# What you should do
List each line of the data that holds the string "volume".

--- Dataset records ---

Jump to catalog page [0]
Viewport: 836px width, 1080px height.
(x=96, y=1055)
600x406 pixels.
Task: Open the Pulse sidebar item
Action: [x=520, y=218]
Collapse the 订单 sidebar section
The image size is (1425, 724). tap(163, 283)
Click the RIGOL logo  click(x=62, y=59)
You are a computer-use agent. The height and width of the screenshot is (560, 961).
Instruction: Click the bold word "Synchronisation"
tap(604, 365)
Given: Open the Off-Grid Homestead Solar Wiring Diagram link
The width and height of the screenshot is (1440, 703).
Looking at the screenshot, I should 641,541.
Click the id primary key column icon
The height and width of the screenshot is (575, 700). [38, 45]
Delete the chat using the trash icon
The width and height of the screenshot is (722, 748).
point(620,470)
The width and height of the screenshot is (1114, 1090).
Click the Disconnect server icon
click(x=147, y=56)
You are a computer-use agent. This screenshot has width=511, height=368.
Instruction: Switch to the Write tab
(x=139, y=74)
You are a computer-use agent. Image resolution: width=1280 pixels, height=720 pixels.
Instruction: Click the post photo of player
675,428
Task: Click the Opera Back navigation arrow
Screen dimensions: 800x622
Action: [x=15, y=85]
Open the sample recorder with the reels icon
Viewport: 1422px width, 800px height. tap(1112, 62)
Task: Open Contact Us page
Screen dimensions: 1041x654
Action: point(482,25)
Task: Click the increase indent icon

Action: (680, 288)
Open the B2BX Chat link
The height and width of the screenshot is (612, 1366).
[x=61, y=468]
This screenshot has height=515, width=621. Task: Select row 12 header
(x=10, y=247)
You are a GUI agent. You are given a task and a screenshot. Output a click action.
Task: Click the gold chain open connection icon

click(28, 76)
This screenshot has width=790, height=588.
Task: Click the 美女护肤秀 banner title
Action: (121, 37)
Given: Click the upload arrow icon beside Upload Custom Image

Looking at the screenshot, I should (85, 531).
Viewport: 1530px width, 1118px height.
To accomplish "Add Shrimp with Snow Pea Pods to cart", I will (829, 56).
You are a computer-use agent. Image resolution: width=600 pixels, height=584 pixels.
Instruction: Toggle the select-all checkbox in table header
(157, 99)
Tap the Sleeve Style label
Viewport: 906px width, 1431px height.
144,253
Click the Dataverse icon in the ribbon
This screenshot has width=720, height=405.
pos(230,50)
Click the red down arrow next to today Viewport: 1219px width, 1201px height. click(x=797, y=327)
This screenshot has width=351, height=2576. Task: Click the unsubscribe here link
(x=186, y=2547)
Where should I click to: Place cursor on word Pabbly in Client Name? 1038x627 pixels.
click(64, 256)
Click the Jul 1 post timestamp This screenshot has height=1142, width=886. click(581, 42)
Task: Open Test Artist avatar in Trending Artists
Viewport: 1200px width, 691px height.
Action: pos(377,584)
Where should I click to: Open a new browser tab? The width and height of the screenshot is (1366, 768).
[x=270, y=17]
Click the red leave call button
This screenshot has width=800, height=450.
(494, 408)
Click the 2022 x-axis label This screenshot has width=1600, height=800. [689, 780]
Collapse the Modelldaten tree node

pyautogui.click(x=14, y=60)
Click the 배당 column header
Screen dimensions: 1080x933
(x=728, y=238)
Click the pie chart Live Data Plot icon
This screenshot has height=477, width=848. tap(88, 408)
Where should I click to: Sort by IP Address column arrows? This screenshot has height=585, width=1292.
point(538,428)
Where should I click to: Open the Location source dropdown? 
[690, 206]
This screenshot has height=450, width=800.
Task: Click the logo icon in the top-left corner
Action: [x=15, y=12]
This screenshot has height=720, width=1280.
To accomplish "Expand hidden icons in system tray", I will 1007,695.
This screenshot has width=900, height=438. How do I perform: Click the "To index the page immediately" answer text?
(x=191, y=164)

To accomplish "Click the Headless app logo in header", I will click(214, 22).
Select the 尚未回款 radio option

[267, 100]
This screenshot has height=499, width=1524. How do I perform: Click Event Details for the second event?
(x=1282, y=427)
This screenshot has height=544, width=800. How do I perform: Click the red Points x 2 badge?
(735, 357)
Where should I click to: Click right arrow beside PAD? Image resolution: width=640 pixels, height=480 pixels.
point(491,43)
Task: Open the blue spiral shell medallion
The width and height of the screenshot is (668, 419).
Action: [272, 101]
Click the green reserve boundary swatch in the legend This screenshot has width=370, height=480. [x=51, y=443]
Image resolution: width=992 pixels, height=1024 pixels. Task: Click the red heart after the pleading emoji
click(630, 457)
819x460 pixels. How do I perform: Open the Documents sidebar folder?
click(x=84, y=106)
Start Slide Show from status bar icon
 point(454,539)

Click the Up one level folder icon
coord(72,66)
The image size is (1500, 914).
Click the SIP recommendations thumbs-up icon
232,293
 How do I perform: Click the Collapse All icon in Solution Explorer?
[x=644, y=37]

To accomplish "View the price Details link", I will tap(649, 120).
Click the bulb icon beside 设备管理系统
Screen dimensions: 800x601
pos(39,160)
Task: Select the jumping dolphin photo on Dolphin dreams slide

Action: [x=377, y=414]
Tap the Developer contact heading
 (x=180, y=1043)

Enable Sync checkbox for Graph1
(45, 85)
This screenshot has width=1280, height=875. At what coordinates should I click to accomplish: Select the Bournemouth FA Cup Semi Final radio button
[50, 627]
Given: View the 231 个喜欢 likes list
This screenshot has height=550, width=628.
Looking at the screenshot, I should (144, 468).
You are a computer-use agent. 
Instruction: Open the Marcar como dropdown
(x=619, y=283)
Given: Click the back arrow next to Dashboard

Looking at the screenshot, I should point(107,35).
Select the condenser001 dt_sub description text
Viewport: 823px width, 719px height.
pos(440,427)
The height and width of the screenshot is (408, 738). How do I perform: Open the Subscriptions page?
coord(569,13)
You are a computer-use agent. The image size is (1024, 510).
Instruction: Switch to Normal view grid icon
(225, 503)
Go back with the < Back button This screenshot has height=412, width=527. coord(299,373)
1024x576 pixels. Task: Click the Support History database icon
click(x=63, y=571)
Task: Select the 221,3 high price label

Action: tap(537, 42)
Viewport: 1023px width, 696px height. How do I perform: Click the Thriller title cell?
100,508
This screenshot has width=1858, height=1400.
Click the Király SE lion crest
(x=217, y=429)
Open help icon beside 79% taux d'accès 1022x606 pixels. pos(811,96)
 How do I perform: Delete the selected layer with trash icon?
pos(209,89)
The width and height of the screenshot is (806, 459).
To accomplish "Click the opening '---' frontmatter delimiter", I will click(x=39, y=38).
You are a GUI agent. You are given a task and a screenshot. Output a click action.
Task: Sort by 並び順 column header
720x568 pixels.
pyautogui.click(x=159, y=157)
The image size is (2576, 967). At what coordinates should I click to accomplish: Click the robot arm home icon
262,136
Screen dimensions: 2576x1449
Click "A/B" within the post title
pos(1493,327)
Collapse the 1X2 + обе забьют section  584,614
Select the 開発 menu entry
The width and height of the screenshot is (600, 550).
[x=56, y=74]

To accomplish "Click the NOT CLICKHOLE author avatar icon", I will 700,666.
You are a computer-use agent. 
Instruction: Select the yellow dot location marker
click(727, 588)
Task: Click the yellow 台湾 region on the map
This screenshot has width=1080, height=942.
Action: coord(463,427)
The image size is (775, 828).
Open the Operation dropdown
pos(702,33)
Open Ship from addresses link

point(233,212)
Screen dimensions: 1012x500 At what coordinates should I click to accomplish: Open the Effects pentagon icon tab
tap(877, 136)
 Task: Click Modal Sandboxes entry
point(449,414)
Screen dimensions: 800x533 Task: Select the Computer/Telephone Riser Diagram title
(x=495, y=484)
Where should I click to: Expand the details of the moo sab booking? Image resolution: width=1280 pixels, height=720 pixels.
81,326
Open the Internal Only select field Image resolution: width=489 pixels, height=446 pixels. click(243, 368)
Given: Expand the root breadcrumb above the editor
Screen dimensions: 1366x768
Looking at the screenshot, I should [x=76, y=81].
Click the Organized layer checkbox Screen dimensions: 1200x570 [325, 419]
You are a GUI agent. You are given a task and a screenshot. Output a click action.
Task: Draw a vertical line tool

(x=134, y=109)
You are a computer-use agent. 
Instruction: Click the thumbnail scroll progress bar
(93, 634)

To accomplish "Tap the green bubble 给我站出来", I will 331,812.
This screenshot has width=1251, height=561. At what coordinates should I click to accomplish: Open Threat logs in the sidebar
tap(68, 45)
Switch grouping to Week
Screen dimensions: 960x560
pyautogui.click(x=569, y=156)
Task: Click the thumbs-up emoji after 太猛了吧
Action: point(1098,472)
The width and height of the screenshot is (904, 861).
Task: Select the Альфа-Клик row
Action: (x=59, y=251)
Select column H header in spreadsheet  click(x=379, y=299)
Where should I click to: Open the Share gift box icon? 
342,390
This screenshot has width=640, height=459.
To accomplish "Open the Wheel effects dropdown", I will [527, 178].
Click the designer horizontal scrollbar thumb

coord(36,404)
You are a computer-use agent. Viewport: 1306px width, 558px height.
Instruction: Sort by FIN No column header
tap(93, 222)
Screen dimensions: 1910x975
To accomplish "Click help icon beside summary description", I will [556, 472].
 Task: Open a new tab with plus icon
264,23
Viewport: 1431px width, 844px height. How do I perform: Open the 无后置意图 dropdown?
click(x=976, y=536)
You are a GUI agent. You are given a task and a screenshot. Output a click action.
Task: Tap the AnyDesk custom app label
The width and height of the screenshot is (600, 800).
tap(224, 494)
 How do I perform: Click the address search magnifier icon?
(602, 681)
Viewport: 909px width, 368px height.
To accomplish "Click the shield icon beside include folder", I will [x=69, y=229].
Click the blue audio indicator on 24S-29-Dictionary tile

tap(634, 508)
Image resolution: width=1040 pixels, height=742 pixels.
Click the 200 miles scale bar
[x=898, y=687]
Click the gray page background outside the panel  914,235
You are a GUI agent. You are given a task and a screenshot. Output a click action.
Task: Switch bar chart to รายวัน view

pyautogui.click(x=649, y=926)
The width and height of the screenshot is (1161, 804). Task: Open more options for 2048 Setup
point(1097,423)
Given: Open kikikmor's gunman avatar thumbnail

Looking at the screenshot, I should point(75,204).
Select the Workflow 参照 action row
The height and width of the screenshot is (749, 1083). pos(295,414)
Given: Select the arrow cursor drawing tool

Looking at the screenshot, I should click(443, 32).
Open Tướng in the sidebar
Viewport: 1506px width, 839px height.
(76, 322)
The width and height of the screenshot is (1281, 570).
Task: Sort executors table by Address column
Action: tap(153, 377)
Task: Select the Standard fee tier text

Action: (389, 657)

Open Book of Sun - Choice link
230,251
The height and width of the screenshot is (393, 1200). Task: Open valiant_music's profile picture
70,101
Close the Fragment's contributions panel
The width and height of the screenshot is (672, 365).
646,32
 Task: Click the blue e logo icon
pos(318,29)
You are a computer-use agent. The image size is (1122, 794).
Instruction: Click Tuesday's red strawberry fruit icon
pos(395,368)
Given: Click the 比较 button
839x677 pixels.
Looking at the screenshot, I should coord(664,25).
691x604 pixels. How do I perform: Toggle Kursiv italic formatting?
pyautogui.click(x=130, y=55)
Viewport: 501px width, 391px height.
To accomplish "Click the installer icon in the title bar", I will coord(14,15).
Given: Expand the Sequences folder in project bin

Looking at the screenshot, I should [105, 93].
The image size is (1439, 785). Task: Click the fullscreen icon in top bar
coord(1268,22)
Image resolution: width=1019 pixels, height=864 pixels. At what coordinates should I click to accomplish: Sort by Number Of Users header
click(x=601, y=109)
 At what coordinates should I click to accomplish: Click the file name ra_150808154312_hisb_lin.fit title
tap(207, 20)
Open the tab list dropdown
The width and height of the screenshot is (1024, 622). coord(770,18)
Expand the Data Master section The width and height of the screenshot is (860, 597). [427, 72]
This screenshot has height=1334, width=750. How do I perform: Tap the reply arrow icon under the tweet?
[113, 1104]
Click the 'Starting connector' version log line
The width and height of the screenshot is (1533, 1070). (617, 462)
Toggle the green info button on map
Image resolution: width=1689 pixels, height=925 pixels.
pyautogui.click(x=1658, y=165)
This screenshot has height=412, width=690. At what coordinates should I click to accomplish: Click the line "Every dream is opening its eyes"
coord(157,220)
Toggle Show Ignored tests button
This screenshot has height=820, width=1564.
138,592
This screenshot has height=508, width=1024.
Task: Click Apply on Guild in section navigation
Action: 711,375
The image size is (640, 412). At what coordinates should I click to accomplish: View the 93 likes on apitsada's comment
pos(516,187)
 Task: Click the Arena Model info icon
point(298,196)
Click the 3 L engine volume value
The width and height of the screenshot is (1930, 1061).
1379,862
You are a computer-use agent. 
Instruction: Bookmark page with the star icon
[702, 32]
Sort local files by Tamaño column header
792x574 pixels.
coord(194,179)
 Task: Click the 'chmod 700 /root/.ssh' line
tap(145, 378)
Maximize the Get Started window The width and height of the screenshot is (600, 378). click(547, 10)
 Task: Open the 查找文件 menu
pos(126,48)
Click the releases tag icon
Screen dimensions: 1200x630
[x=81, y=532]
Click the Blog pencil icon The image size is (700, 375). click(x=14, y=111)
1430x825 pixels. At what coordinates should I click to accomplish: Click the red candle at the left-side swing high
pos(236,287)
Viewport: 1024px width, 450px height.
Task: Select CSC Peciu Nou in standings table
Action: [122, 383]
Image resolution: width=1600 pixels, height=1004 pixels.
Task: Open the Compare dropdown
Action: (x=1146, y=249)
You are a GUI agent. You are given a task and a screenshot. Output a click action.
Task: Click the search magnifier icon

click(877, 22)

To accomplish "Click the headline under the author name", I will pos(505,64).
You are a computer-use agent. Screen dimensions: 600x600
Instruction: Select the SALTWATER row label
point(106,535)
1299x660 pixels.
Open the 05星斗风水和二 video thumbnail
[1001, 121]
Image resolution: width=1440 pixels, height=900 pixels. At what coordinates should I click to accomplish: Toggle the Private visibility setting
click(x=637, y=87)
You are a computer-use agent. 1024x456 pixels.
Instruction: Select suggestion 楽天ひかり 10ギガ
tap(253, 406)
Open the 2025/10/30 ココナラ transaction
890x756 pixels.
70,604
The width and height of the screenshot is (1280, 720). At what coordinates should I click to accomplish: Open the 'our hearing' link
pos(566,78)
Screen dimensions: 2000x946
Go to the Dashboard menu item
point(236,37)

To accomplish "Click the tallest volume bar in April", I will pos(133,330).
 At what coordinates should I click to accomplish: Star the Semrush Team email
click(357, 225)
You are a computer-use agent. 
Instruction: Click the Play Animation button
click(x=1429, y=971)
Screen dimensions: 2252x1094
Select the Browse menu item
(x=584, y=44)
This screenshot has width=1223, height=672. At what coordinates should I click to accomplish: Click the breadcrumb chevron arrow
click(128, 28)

---

# Answer to the problem
Click the 3 L engine volume value
To accomplish "Click the tallest volume bar in April", I will pos(133,330).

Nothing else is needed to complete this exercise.